- Interactive map of Talmest
- Country: Morocco
- Region: Marrakesh-Safi
- Province: Essaouira Province

Population (2014)
- • Total: 4,328
- Time zone: UTC+1 (WAT)

= Talmest =

Town and commune in Essaouira Province, Morocco

Talmest (تالمست, ⵜⴰⵍⵎⵙⵜ) is a small town and rural commune in Essaouira Province of the Marrakesh-Safi region of Morocco. According to the 2014 census, the commune had a total population of 4,328 people.

== Geography ==
Talmest is situated in the western part of Morocco, located approximately 60 kilometers northeast of the coastal city of Essaouira. It lies along the N1 national road, which connects the region to Safi to the north. The terrain is characterized by the arid and semi-arid landscapes typical of the transition between the Atlantic coast and the interior plains of the Marrakesh-Safi region.

== History ==
The administrative status of Talmest was defined following the regional reorganization of Morocco. Historically, the area has served as a local center for trade and transit for the surrounding agricultural hinterland. Following the 2015 regional reform, it became part of the Marrakesh-Safi region, having previously been part of the Marrakesh-Tensift-El Haouz region.

== Demographics ==
At the time of the 2004 census, the commune had a population of 4,133 people living in 880 households. By the 2014 census, this figure had increased to 4,328.

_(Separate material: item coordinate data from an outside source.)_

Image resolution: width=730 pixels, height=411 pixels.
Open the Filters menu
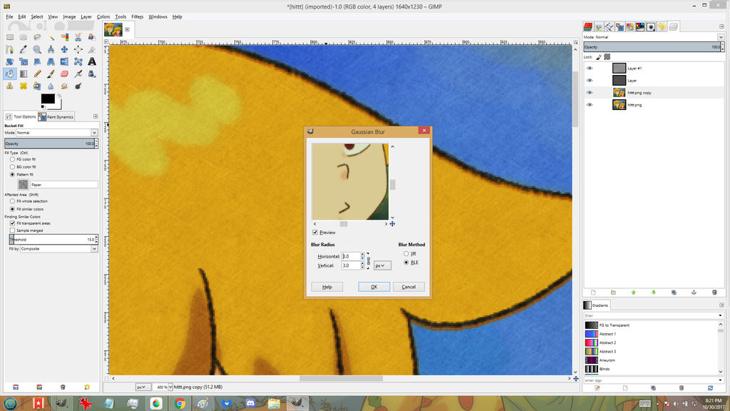(137, 16)

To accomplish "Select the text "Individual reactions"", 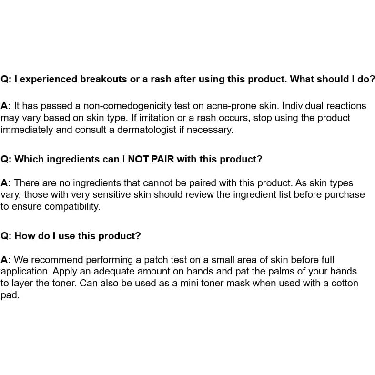I will pyautogui.click(x=325, y=106).
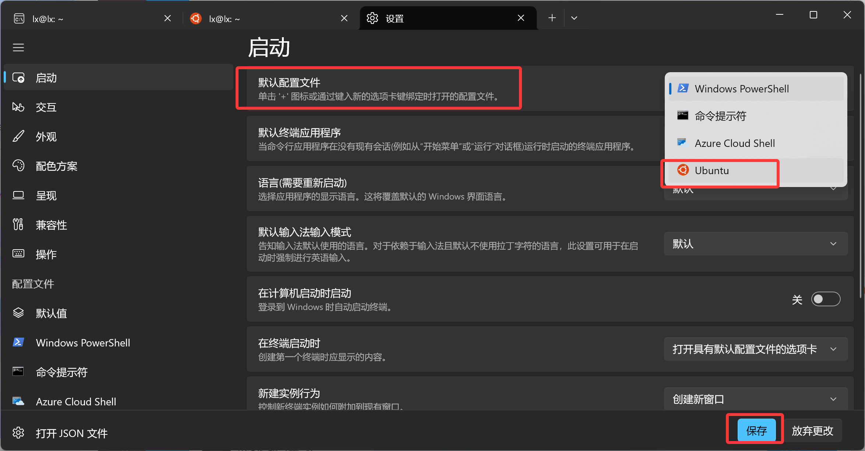Viewport: 865px width, 451px height.
Task: Open the 外观 appearance settings page
Action: click(46, 137)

The population is primarily of Amazigh and Arab descent. The most widely spoken languages in the commune are Moroccan Arabic (Darija).

== Economy ==
The economy of Talmest is largely based on agriculture and commerce. The surrounding rural areas focus on the cultivation of hardy crops and the production of Argan oil, which is a primary export of the Essaouira Province. The town serves as a "souk" or market center for nearby villages, providing a hub for the exchange of livestock and agricultural goods.

== Infrastructure ==
=== Transportation ===
The town is bisected by the N1 highway, a major north-south arterial route in Morocco. This provides Talmest with direct road links to Safi, Essaouira, and Agadir.

=== Education and Health ===
Talmest contains basic educational facilities, including primary and secondary schools serving the local population and surrounding rural districts. Primary healthcare services are provided through a local health center (Centre de Santé).

== Administration ==
Talmest is the administrative center of the Rural Commune of Talmest. It falls under the jurisdiction of the Caïdat of Talmest, within the Cercle of Talmest, in the Province of Essaouira. Local governance is managed by a communal council responsible for public services and local infrastructure development.